5    In EEU20 at [14], Mortimer J (as her Honour then was) said as follows:

The absence of active contradiction not only reduces the costs incurred by an applicant, and the time and resources expended by both an applicant and the Court, it removes the prospect of any appeal and provides certainty and finality for an applicant in a situation where an applicant is successful. These are valuable attributes. Parties should not be discouraged from employing these processes by the spectre of a costs order being made against them in any event.

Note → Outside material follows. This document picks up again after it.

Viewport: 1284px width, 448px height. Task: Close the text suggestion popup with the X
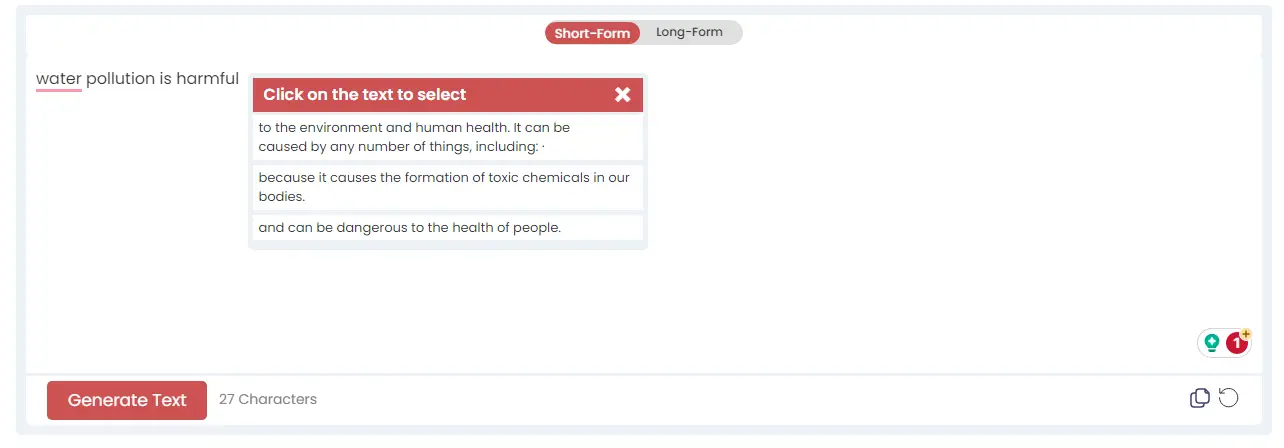click(623, 95)
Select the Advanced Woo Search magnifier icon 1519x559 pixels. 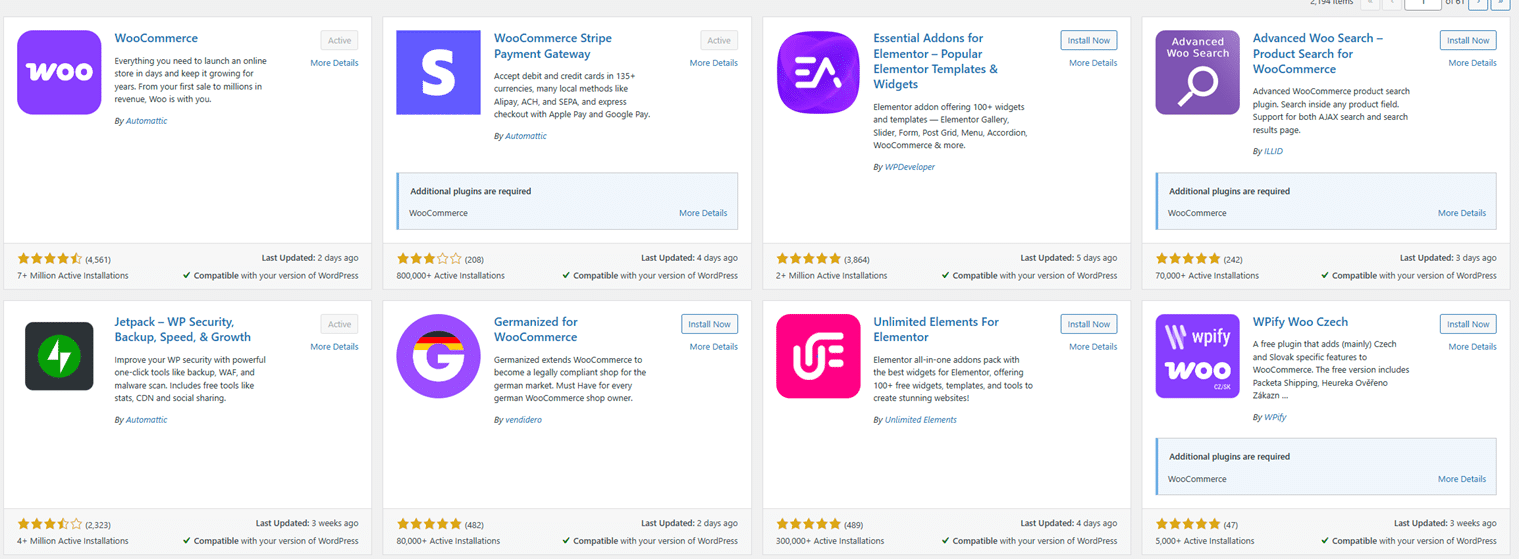point(1197,72)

6    The Authority submits also that there is no suggestion here that it acted with any impropriety or engaged in any serious misconduct. Insofar as the applicant submits that the Authority committed a “glaring error”, the Authority’s position is that:

(a)    the making of an error of law is not misconduct of the kind that justifies ordering costs against a submitting tribunal, and the fact of an error cannot be sufficient to justify a departure from the usual position that there be no order as to costs: see, for example, MS PD;

(b)    the error relied on was only one of the four questions, or nine sub-questions, of law raised and thus likely only related to a small part of the applicant’s costs;

(c)    the Court did not describe the error as “glaring”, this word being a summary of the applicant’s submissions: see judgment at [64].

The Trustee

7    The Trustee submits that its only interest in the proceeding is fulfilling its trust obligations, and complying with the trust deed and the superannuation law. The Trustee contends that its responses to the applicant’s request to exercise his early retirement pension option and its decision not to commence payments were based on a bona fide understanding of the relevant trust deed and plan rules, and there is no evidence of misconduct.

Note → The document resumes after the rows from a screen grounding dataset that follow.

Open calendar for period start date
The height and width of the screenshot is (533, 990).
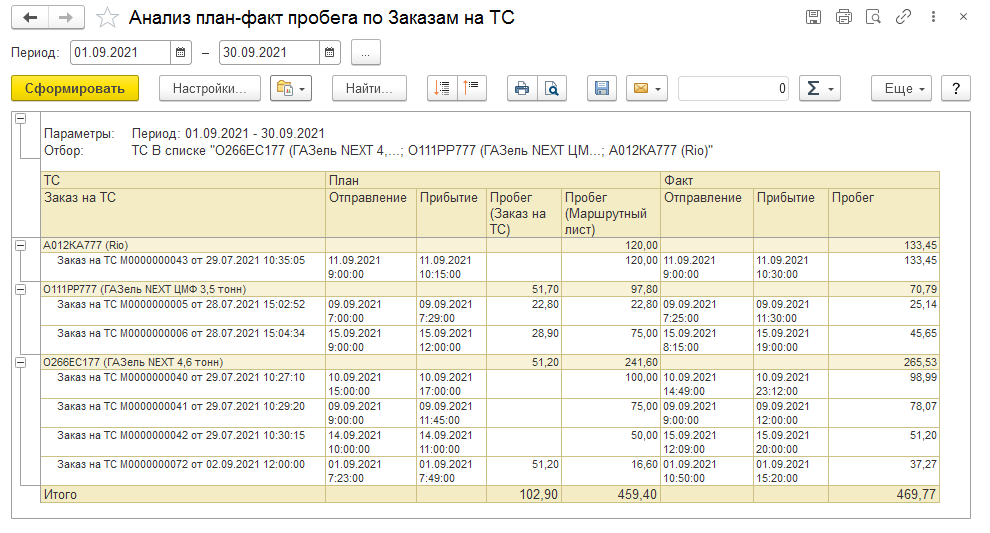(x=180, y=52)
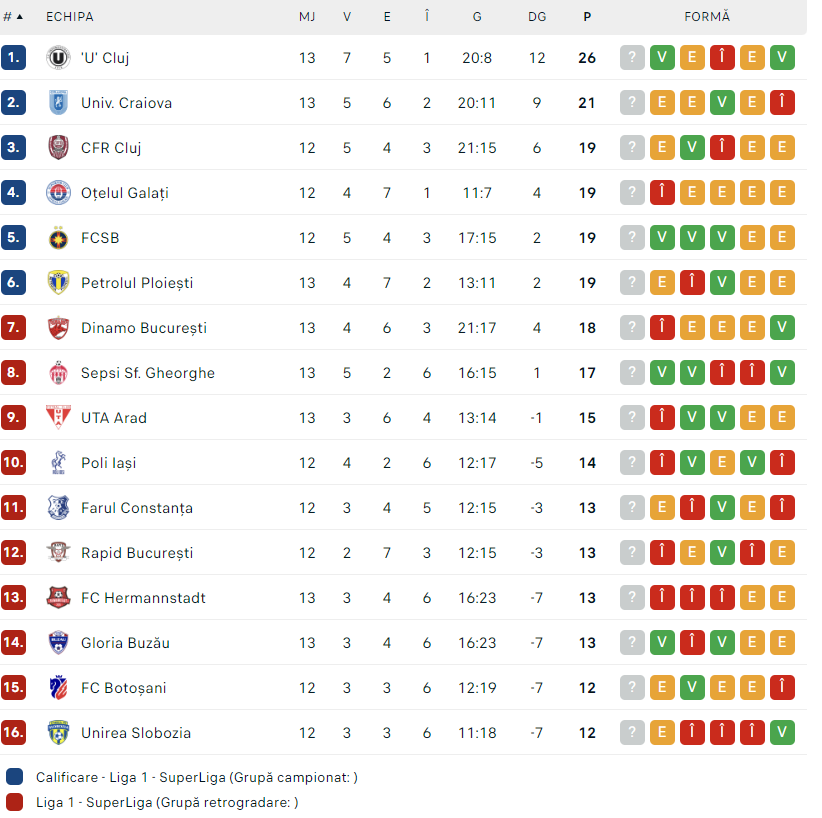Image resolution: width=822 pixels, height=818 pixels.
Task: Open the Rapid București team page
Action: pos(137,553)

8    As with the Authority, the Trustee points out that its submitting notice reduced the applicant’s costs, as well as the time spent by the Court in dealing with the proceeding, and has provided the applicant with certainty and finality: EEU20 at [14]. The application, being on a question of law from a decision of the Authority, required the applicant to persuade the Court that there had been an error of law on the part of the Authority and to articulate the basis for that conclusion, even if the respondents had consented to the application being allowed: see s 1057(3) of the Corporations Act and Bullivant at [59] and the cases cited.

Disposition

9    In all the circumstances I am satisfied that for the reasons advanced by the respondents it would not be appropriate to make a costs order against the Authority or the Trustee. Both adopted a responsible position in relation to this appeal. Insofar as the Authority is concerned, this was consistent with the High Court’s guidance in Hardiman. As was observed in EEU20 at [14], there is considerable public benefit and benefit for the applicant in such an approach being adopted. The fact that there were found to be errors in the approach taken by the Authority and the Trustee does not affect this analysis. Nor does the applicant’s offer of compromise, if that be a correct characterisation of it, require a different outcome. The applicant does not develop the argument that his offer of compromise requires an indemnity costs order, and the Authority submits that it is a mischaracterisation of its determination to suggest in making it there had been any rejection of an offer made by the applicant.

10    The applicant’s application that the respondents pay his costs of the proceeding on an indemnity basis will be dismissed. The parties will bear their own costs of the proceeding.

I certify that the preceding ten (10) numbered paragraphs are a true copy of the Reasons for Judgment of the Honourable Justice McEvoy.